U.S. Weekly FundFlows Insight Report: Despite Record Market Highs, Investors Turn Conservative For The Fund-Flows Week

Investors were overall net purchasers of fund assets (including those of conventional funds and ETFs) for the fifth week in a row. They injected $23.5 billion for Refinitiv Lipper’s fund-flows week ended December 9, 2020, as investors continued to cheer COVID-19 vaccine-related news and kept hopes up on seeming bipartisan support for a scaled-back relief bill. Fund investors, however, appeared to be a bit nervous, injecting a net $22.3 billion into money market funds, $5.4 billion into taxable bond funds, and $992 million into municipal bond funds. Meanwhile, investors were net redeemers of equity funds, withdrawing $5.4 billion this week.

Market Wrap-Up

Once again, the U.S. market hit multiple record closing highs during the fund-flows week even after reports of a record number of COVID-19 cases and hospitalizations. The broad-based indices hit record closing highs on three of the five trading days during the flows week as investors embraced news of the rollout of vaccines in the U.K., positive steps towards an FDA emergency approval in the U.S., and rising hopes that lawmakers will approve a narrowed COVID-19 stimulus package.

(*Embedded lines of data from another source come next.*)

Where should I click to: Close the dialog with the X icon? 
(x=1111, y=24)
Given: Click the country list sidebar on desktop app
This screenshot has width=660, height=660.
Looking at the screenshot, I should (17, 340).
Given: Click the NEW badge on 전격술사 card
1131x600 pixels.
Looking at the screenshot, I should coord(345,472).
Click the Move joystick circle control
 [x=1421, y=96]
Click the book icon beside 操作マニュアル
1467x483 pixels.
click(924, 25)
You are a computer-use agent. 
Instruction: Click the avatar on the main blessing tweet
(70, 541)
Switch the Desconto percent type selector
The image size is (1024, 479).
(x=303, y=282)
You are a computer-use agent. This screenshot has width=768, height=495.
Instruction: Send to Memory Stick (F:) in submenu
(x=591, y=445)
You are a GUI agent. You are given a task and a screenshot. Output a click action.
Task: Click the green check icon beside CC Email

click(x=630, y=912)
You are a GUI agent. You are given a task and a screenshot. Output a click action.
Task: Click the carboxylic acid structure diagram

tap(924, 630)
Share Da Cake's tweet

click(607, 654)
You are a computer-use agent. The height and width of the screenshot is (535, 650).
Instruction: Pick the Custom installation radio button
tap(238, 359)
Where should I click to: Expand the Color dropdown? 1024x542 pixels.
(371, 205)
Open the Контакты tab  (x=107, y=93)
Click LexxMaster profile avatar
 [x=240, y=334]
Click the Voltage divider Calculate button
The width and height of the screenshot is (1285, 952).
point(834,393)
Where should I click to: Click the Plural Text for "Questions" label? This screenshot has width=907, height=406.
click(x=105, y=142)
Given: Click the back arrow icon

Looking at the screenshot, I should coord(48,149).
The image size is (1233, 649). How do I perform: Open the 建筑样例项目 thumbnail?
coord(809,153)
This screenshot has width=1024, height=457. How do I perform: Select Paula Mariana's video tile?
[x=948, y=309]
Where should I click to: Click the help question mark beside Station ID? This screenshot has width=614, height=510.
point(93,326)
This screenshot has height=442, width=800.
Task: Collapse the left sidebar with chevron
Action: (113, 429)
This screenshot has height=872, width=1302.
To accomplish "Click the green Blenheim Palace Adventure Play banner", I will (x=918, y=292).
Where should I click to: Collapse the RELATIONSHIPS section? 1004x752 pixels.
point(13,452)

On the domestic side of the equation, stocks rallied with the Dow, S&P 500, Nasdaq, and the Russell 2000 setting record closes on Friday, December 4, a feat not seen since January 22, 2018. However, the Nasdaq Composite Price Only Index (-0.08%) witnessed the weakest returns for the fund-flows week of the broadly followed U.S. indices after taking a beating on Wednesday as investors embraced out-of-favor issues and took profits on many of the “stay-at-home” issues. The Russell 2000 Price Only Index (+3.49%) posted the strongest returns for the flows week. Overseas, despite Brexit concerns, the FTSE 100 Price Only Index (+2.09%) chalked up the strongest returns of the often-followed broad-based global indices, while the Shanghai Composite Price Only Index (-1.79%) witnessed the largest declines.

The U.S markets started the fund flows week on a whimper as investors pushed the S&P 500 down on vaccine distribution doubts. On Thursday, December 5, Pfizer announced that it expected to ship only half of the vaccines it had planned to deliver for 2020 as it stumbled over supply-chain issues. Despite hitting a one-day record number of COVID-19-related deaths in the U.S., the Dow and the Nasdaq were able to stay in the black as investors remained hopeful that a new round of stimulus would be agreed upon by U.S. lawmakers. As mentioned earlier, on Friday, December 4, all four commonly followed U.S. indices hit record closes on the day as investors anticipated lawmakers would be forced to approve a stimulus package after the U.S. Department of Labor reported that the U.S. economy added only 245,000 jobs in November, missing analyst expectations of 432,000, the smallest monthly gains since the U.S. began to emerge from the lockdown. On a positive note, in October U.S. factory goods orders rose for the sixth consecutive month.